• [DATASET CONTENT]
◆ ◆ ◆ ◆ ◆
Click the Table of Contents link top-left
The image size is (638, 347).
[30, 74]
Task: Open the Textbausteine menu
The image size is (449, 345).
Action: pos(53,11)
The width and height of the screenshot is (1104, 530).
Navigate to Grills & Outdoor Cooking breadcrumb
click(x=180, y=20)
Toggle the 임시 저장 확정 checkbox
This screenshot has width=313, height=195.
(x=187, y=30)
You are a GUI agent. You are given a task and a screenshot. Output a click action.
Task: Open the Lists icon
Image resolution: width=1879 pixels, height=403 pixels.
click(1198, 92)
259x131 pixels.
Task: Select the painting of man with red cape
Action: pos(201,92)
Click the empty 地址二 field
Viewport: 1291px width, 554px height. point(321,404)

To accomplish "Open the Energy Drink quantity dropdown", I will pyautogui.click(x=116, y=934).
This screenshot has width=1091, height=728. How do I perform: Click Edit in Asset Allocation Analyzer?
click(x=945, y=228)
◆ ◆ ◆ ◆ ◆
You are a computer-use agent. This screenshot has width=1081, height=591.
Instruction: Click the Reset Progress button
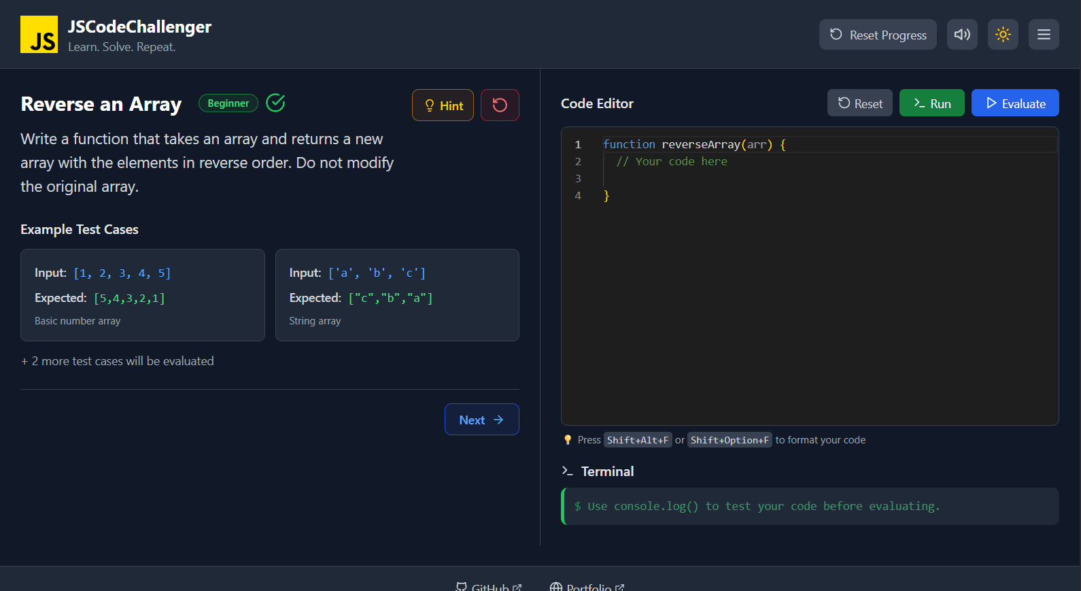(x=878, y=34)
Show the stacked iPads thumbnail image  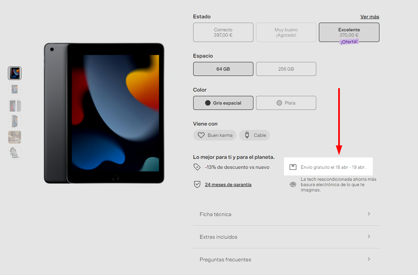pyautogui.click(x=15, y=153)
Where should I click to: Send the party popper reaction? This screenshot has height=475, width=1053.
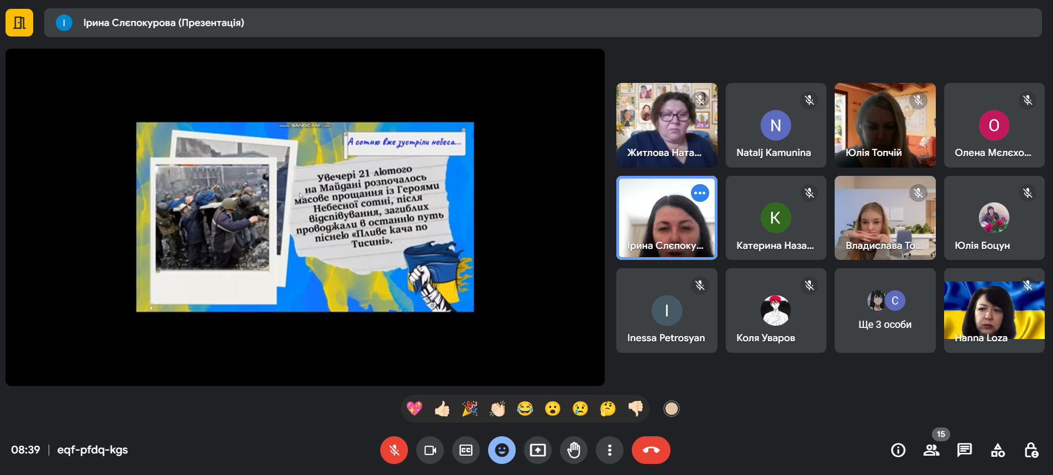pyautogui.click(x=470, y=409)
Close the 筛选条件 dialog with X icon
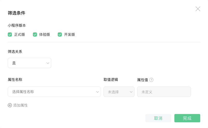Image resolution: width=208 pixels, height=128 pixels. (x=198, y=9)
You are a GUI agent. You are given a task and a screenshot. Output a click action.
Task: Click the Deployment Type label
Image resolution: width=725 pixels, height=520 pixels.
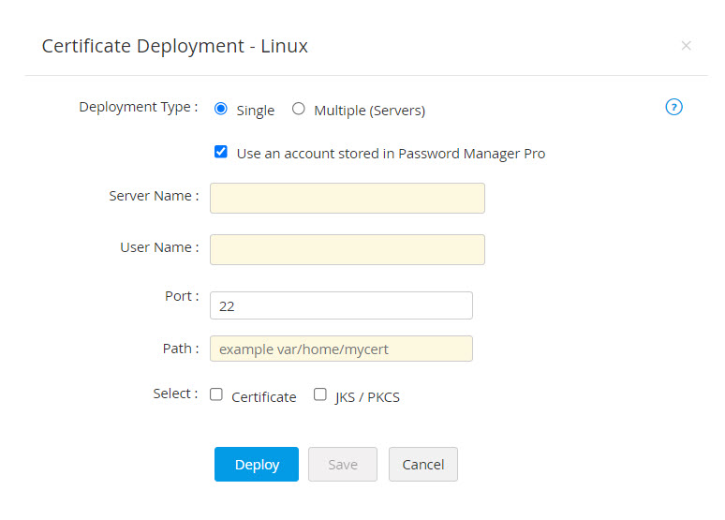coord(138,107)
◆ ◆ ◆ ◆ ◆
• [ASSIGNED TASK]
Scan the entries above and return each line that holds "Open".

• [THE ANSWER]
Task: Open the Textbausteine menu
Task: Open the Lists icon
To accomplish "Open the Energy Drink quantity dropdown", I will pyautogui.click(x=116, y=934).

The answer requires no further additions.